I like my finished product cold on a summers hot day bottled in 16 oz flip tops in a ice bath while lounging by the pool.
 
I’m going to jump on this thread. I’ve as well in the process of my first batch of skeeter pee. It’s been over a month. Pitched yeast 2 times now. Hydrometer reading still around 1.040. I used lemon juice from Costco (no preservatives!)
Should I be pitching a third round of yeast? What am I doing wrong?
After watching countless videos and reading recipes, I figured this would be pretty simple. Well it’s been frustrating to say the least.
I didn’t or don’t remember taking an OG as the videos say it doesn’t matter and they would run it though a batch calculator for final abv.

Please help anyone.
 
I’m going to jump on this thread. I’ve as well in the process of my first batch of skeeter pee. It’s been over a month. Pitched yeast 2 times now. Hydrometer reading still around 1.040. I used lemon juice from Costco (no preservatives!)
Should I be pitching a third round of yeast? What am I doing wrong?
After watching countless videos and reading recipes, I figured this would be pretty simple. Well it’s been frustrating to say the least.
I didn’t or don’t remember taking an OG as the videos say it doesn’t matter and they would run it though a batch calculator for final abv.

Please help anyone.
Welcome to WMT!

Some more information is needed.

Are you fermenting in a bucket or under airlock?

What recipe did you use?

What kind of yeast did you use?

Unless you have access to a lab, you always need the OG to estimate the ABV. If you don't care what the ABV is, it doesn't matter so much as a home winemaker, other than allowing you to track the progress. For instance, you know it's 1.040 NOW but did it start at that and nothing at all has happened? Or was it super high and now it's stuck because there's a lot of alcohol and the yeast is dying?
 
Welcome to WMT!

Some more information is needed.

Are you fermenting in a bucket or under airlock?

What recipe did you use?

What kind of yeast did you use?

Unless you have access to a lab, you always need the OG to estimate the ABV. If you don't care what the ABV is, it doesn't matter so much as a home winemaker, other than allowing you to track the progress. For instance, you know it's 1.040 NOW but did it start at that and nothing at all has happened? Or was it super high and now it's stuck because there's a lot of alcohol and the yeast is dying?
Awesome response time my friend lol. Bucket with paper towel and coffee cup. Ec1118 x 2 so far.

I’m reading you can calculate abv using refractometer and hydrometer readings to calculate %

So tomorrow I’ll try that calculation I’m reading about to see where I’m at. I still need to add the rest of the lemon juice and some water and rack into Carboy. I’ve just never seen anything other than a small amount of bubbles on the top. Never anything like I’ve seen in multiple videos.

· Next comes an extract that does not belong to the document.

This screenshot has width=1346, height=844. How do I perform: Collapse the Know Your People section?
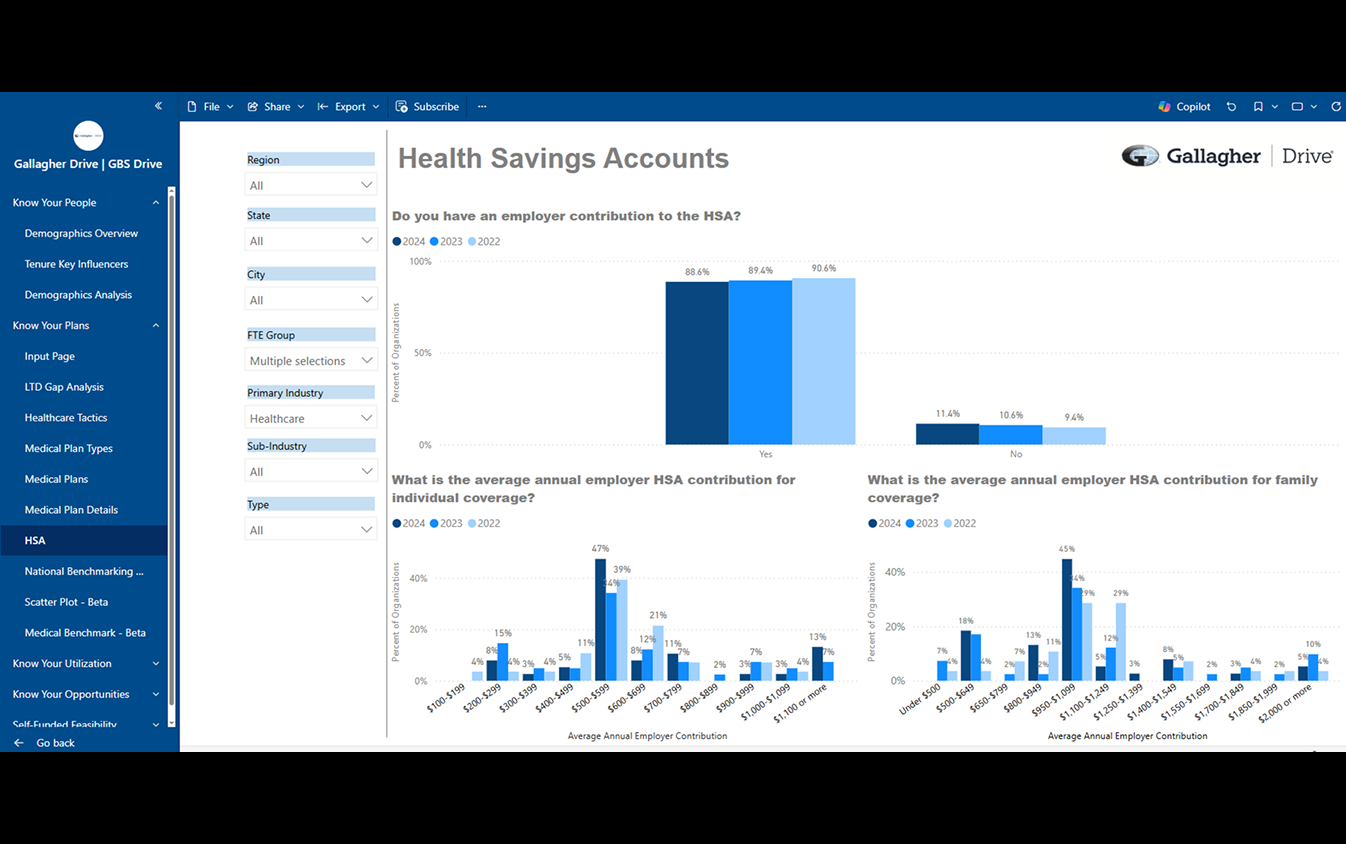pyautogui.click(x=155, y=203)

Thanks so much for the info. I’ll let you know tomorrow if that calculation works.
 
I’m reading you can calculate abv using refractometer and hydrometer readings to calculate %
Without knowing the OG, you're not going to calculate the ABV. You need original and final SG to do that. I've tried a vinometer, and agree with others they are a waste of money. There are methods where you boil a known sample size to eliminate the alcohol and measure the volume difference, but it's not anything I'd bother with.

Something to consider is the OG. If you started with an OG of 1.170 and are currently at 1.040, the EC-1118 is done. Meaning the ferment is done.

What is the overall volume of the must and how much sugar did you add? That will allow approximating the OG, with some degree of error. But close enough to figure out of the EC-1118 is maxed out.

A more likely scenario is the pH is too low, e.g., if it's below 2.9, yeast don't handle it well.

Depending on your volume, diluting the must may raise the pH enough to give the yeast a chance to work.